Selayaknya masa-masa muda dimanfaatkan pada kesibukan
menuntut ilmu, sebagaimana jalan yang ditempuh para ulama shalafush shalih.
Para ulama pada masa mudanya dipenuhi cinta yang membara pada ilmu. Tak heran jika ada ulama yang telah sampai pada
tahap kenikmatan beilmu yang luar biasa sehingga lupa untuk menikah.
Ibarat sebuah tanaman, maka Valentine Day adalah tanaman
berduri yang sangat membahayakan. Ia akan terus menjalar, korbannya adalah pada
generasi-generasi hijau yang tak menahu apa. Lebih dari itu, Valentine Day
adalah tanaman penuh racun yang membawa penyakit bagi tanaman-tanaman lain.
Membabatnya adalah dengan agama. Para orang tua harus
turun tangan mengawal anak-anaknya. Yakni mengajarkan mereka dasar-dasar agama,
sehingga tahu membedakan mana yang halal dan haram. Serta mengantar mereka ke
lembaga-lembaga pendidikan agama agar terselamat dari pengaruh tradisi
jahiliyah ini.
Aceh sebagai satu-satunya wilayah yang punya wewenang
menerapkan syari’at Islam sangat naïf jika ikut terjangkiti virus Valantine
Day. Generasi muda Aceh perlu kita selamatkan semenjak dini. Aceh mau tidak mau
harus menyiapkan generasi yang alim rabbani
dan generasi penghafal Al-quran yang mengerti hukum-hukum Islam. Bukan generasi
Valentinisme yang jauh dari ruh agama . Lebih dari itu Aceh harus berdiri di
garda depan membabat Valentine Day di Indonesia.
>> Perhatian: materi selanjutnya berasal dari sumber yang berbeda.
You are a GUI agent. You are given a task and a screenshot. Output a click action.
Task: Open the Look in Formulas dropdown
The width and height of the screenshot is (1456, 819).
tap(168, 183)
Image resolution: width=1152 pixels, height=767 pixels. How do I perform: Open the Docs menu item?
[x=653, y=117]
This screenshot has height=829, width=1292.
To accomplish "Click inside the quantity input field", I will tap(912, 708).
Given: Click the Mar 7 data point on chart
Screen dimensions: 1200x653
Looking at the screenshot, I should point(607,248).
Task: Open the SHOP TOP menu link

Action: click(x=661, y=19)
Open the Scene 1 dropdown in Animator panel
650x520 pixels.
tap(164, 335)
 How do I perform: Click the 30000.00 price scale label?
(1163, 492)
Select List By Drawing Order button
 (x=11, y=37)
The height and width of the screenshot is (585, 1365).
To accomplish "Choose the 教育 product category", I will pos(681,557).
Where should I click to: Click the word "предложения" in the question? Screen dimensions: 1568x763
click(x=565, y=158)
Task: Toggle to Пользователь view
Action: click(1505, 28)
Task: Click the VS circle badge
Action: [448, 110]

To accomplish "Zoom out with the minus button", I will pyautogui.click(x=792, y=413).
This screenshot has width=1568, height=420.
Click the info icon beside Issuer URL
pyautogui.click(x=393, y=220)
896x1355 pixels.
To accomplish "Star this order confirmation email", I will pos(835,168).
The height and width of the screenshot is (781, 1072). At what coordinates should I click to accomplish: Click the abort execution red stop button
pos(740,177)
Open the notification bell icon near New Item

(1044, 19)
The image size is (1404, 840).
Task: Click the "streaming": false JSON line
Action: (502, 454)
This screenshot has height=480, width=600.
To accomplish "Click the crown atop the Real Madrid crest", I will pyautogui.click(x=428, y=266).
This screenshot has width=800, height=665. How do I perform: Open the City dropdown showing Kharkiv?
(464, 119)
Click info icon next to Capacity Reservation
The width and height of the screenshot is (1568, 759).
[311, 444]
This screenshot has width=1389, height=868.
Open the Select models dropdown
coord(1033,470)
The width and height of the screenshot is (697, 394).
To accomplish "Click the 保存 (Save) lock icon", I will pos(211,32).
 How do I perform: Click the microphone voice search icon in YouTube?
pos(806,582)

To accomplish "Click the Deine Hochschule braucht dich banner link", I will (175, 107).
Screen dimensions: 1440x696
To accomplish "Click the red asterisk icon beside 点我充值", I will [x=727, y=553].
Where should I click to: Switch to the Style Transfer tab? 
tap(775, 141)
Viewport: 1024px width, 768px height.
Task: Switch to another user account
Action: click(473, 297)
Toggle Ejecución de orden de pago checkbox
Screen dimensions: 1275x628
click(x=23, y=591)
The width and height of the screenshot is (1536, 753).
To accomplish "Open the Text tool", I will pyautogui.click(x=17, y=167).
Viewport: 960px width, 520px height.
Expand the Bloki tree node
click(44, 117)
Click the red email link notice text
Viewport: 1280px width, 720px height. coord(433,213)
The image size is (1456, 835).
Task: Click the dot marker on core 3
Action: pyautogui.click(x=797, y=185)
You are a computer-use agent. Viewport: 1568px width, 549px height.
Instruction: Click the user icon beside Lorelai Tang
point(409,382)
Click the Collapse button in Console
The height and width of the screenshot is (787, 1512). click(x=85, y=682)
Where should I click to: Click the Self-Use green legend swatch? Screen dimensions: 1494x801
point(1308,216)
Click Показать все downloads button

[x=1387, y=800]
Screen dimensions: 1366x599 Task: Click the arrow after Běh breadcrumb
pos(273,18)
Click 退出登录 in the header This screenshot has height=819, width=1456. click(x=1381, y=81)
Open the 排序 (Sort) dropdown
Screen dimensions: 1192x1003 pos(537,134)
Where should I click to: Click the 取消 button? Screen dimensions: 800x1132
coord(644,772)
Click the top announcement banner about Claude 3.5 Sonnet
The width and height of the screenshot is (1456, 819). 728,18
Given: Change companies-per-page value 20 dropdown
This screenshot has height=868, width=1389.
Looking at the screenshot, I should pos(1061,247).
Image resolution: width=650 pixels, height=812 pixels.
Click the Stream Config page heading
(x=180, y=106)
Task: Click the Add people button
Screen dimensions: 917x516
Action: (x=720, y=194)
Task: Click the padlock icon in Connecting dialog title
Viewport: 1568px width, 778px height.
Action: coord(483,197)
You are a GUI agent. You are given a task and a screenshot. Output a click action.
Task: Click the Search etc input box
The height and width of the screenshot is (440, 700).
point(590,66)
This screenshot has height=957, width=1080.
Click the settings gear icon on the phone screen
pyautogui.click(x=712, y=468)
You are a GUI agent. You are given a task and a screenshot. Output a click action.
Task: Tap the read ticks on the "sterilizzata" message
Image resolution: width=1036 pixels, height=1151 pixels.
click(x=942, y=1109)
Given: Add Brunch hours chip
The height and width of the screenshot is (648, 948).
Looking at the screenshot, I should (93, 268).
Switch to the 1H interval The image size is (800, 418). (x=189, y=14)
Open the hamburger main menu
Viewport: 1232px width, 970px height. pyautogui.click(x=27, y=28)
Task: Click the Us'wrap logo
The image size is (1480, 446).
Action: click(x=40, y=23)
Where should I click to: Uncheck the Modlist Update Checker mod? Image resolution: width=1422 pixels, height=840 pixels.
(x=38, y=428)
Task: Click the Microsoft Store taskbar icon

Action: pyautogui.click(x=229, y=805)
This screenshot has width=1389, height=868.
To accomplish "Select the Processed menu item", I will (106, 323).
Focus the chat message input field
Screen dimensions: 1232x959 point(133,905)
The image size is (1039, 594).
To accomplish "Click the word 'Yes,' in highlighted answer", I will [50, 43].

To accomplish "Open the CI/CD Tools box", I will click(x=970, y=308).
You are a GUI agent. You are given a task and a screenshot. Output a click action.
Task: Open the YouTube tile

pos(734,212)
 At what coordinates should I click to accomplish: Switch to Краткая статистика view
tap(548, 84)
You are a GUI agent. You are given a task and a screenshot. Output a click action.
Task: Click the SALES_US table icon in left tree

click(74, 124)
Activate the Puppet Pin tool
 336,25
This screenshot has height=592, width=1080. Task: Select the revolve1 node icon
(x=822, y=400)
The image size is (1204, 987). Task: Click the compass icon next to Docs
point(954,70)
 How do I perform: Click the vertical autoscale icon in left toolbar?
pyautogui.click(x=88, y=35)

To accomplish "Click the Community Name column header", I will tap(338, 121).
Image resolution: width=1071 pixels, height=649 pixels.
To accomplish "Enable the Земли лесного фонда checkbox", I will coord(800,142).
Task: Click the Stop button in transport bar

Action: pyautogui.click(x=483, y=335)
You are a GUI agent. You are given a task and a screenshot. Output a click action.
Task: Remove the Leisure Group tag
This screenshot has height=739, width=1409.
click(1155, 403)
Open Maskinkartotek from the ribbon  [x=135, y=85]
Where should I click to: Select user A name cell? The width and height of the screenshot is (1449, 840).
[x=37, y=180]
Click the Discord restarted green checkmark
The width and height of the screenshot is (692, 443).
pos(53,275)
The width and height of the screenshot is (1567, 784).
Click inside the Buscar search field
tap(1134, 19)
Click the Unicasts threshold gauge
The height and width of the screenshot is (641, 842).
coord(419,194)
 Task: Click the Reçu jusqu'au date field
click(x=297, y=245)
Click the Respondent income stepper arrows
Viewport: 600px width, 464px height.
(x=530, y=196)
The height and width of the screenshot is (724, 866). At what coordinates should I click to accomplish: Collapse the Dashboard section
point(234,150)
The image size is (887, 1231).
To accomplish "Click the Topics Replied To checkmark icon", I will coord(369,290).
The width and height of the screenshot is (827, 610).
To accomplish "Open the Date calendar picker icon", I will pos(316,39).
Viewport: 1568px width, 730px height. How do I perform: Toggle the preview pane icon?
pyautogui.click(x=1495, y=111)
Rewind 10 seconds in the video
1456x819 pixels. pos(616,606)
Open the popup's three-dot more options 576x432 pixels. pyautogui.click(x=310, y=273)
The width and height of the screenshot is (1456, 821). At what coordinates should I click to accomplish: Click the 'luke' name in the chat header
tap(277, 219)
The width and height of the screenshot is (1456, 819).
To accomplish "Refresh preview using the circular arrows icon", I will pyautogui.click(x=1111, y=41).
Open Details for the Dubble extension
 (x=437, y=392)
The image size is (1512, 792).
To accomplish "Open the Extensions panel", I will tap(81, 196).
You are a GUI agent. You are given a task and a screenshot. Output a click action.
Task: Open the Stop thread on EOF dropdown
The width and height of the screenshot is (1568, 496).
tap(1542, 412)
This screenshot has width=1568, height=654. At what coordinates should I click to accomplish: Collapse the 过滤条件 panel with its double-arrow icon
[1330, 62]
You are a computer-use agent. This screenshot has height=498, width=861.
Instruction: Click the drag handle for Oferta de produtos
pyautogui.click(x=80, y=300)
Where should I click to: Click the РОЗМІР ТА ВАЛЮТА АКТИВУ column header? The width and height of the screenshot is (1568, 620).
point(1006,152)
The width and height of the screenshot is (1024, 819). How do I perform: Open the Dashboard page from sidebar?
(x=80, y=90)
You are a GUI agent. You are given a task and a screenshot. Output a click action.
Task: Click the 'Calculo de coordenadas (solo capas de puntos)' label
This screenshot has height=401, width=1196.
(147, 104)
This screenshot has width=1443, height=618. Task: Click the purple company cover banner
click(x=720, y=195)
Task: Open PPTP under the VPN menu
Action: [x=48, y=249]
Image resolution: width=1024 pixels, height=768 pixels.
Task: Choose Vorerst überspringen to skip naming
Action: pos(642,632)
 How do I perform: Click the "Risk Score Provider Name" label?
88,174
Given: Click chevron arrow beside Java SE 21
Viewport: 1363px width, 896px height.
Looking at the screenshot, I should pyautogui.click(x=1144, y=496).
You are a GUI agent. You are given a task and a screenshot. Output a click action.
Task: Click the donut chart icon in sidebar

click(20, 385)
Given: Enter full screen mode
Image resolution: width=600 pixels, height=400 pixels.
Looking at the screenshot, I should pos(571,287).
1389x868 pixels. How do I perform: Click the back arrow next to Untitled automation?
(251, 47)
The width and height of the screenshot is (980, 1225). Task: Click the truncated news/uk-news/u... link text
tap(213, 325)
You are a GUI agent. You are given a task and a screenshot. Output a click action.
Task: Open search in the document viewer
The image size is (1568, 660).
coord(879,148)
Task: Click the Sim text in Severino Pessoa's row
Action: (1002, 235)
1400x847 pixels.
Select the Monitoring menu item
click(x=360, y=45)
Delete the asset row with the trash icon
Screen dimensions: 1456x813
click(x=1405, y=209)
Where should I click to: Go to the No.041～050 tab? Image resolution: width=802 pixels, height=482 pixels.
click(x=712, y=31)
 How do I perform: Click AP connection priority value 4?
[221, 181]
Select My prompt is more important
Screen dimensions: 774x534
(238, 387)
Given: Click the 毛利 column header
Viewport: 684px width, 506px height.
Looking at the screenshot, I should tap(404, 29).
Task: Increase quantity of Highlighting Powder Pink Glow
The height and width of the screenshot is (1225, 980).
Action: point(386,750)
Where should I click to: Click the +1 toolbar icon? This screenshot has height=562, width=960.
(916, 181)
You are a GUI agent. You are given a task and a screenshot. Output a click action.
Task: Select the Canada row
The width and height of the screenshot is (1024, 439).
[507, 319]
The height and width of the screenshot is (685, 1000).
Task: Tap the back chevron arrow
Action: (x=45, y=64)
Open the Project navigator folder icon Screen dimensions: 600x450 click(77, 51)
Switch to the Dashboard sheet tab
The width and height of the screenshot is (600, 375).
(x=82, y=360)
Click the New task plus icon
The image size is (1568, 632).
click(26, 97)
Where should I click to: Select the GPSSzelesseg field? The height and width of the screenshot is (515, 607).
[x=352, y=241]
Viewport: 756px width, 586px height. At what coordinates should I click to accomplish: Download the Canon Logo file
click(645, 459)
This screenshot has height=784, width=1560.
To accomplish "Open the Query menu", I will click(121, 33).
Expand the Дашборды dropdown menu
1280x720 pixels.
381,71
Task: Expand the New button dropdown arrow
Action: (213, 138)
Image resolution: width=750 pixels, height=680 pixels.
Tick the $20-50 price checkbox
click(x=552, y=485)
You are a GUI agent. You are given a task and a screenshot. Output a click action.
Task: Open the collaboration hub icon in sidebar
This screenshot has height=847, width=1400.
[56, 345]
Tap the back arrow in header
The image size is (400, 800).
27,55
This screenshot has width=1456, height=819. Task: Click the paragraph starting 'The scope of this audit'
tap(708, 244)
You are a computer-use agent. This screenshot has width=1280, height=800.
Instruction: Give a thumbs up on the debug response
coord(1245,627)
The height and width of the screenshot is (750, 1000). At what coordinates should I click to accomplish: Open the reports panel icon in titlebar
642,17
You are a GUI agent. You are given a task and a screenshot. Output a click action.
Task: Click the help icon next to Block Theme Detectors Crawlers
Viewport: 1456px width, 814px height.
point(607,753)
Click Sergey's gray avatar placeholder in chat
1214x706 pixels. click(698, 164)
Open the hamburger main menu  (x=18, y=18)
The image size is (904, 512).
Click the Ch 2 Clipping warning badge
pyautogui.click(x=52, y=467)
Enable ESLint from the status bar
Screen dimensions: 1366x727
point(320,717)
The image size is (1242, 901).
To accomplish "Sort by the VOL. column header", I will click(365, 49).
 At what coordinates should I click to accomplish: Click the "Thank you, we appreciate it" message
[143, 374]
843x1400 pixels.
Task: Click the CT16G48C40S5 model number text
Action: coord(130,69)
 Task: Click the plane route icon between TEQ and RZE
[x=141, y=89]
Menguak kembali kisah Lupercalia dan Valentine sama saja
dengan menelanjangi sejarah Kristen Eropa. Maka kita akan menemukan bentuk
kebodohan mereka yang berlipat ganda. Jika Valentine Day yang mewarisi semangat
lupercalia berhasil menginjak Nusantara, maka ini merupakan musibah besar, dan
sebaliknya menjadi kemenangan bagi kaum salibis. Luka perang salib belum sembuh
benar, Lupercalia akan terus bereforia mengusik generasi muda. Babat
Lupercalia, babat Valentine Day sebelum menyara di tanah pusaka.